Dataset records ->
········

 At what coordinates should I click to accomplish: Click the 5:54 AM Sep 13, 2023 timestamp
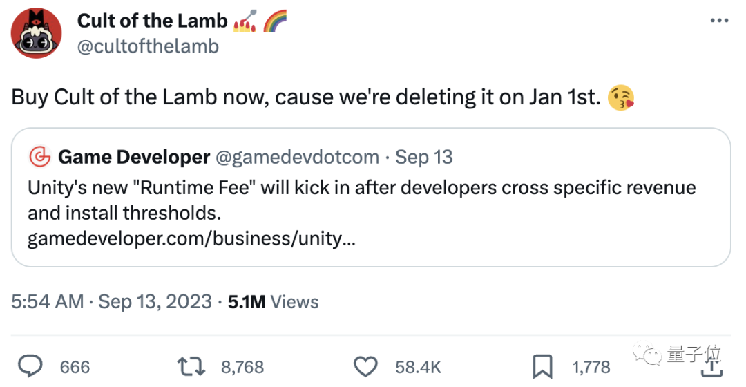click(111, 302)
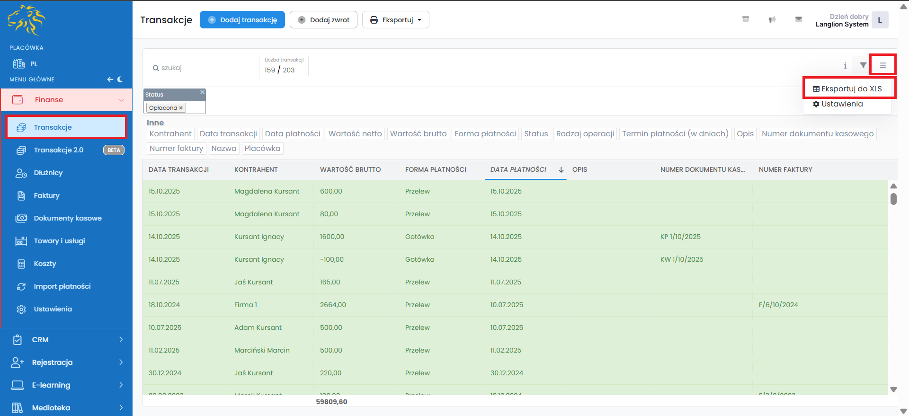The width and height of the screenshot is (909, 416).
Task: Toggle dark mode moon icon
Action: coord(120,80)
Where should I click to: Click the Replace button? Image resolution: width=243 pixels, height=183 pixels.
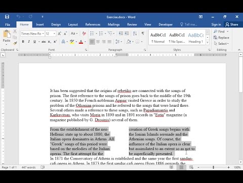(221, 38)
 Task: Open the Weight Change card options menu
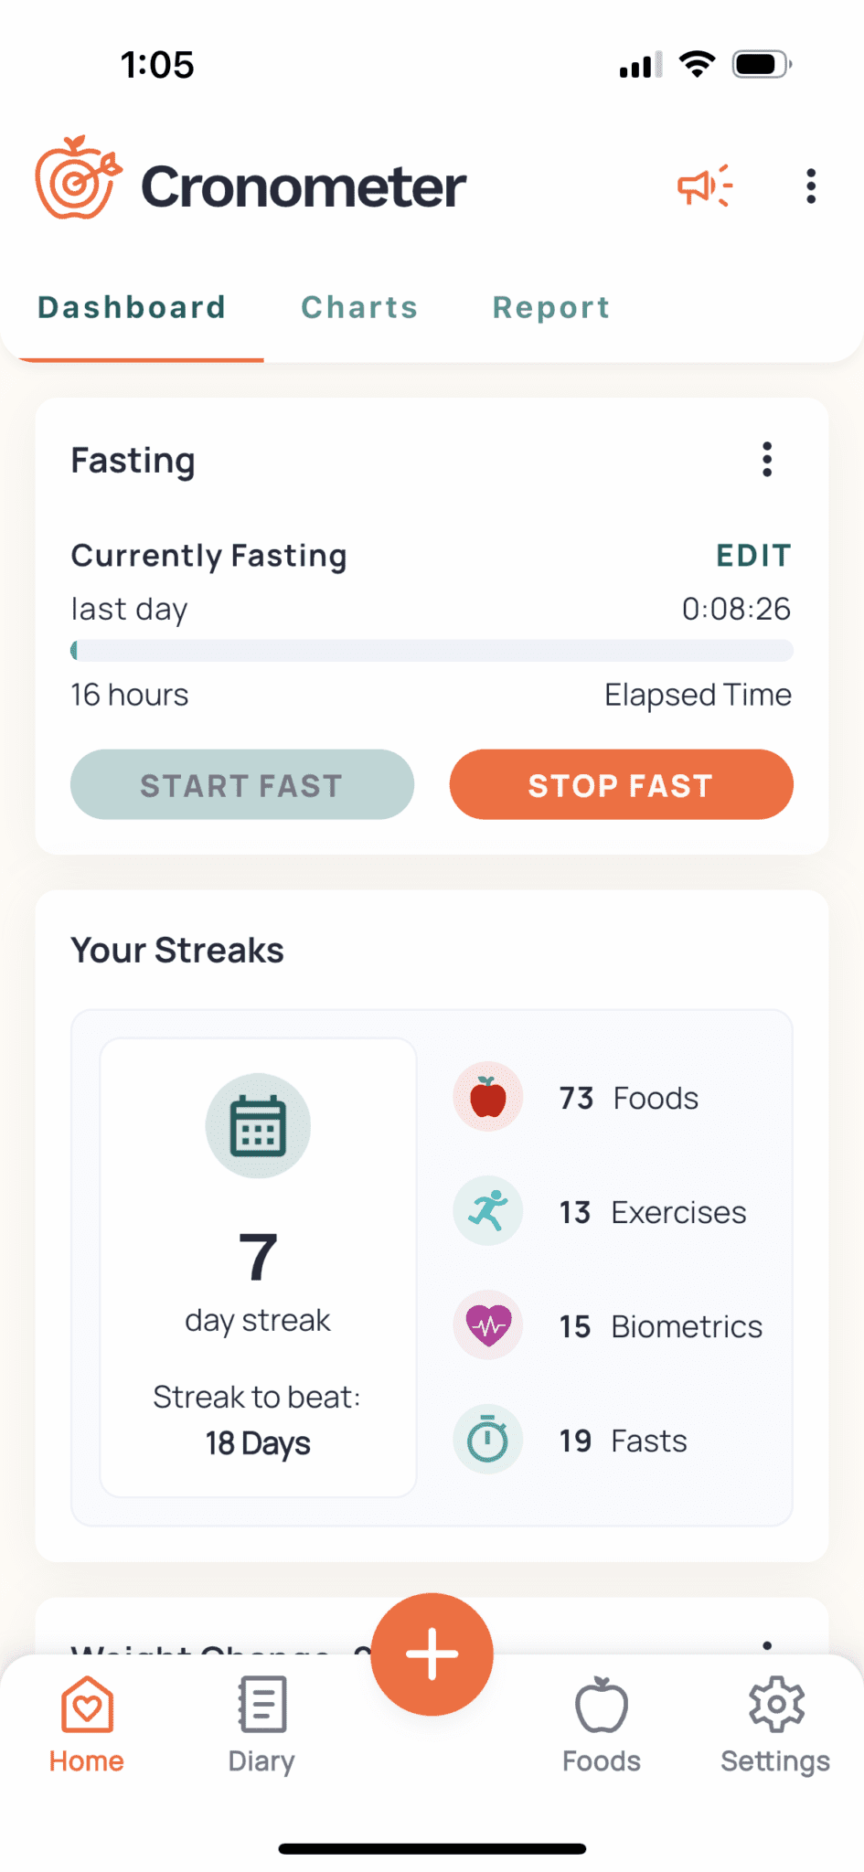coord(767,1644)
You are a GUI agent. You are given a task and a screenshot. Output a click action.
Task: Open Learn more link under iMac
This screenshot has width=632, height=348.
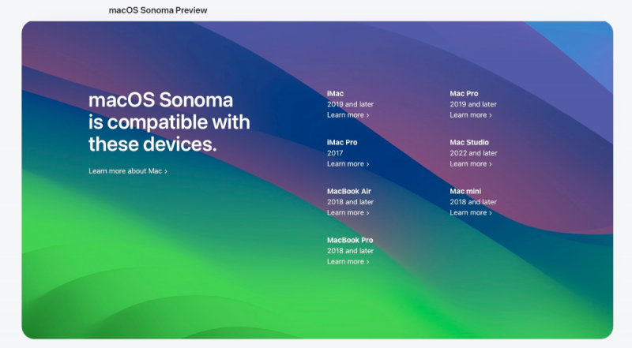click(x=348, y=115)
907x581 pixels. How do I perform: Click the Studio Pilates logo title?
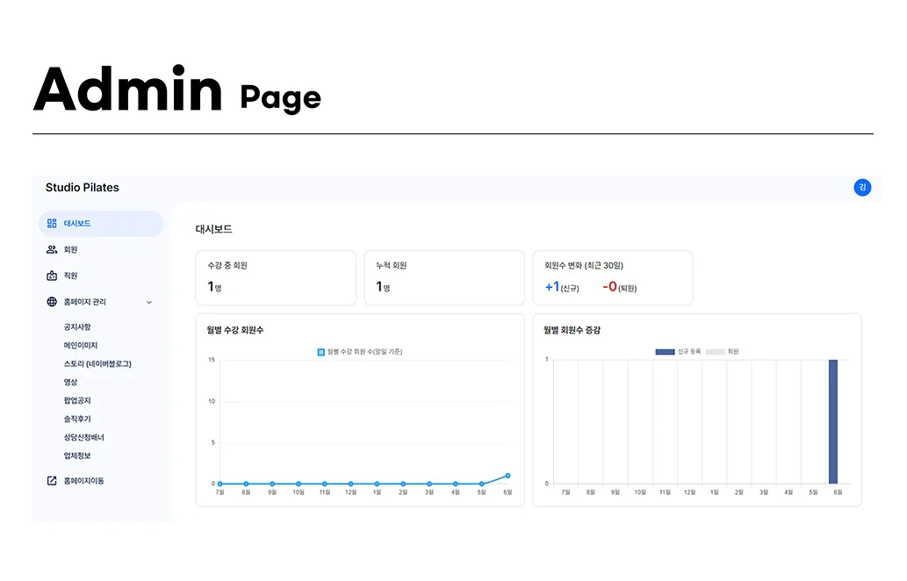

········

Directions for this task -> Would you repeat the listing word for word and skip every picture?

Written answer ->
 At what coordinates should I click to accomplish: Click the 5:54 AM Sep 13, 2023 timestamp
click(111, 302)
The width and height of the screenshot is (909, 416).
Task: Toggle dark mode moon icon
Action: coord(120,80)
Where should I click to: Click the Replace button? Image resolution: width=243 pixels, height=183 pixels.
(221, 38)
 Task: Open the Weight Change card options menu
coord(767,1644)
You are a GUI agent. You are given a task and a screenshot. Output a click action.
Task: Open Learn more link under iMac
This screenshot has width=632, height=348.
click(x=348, y=115)
907x581 pixels. How do I perform: Click the Studio Pilates logo title?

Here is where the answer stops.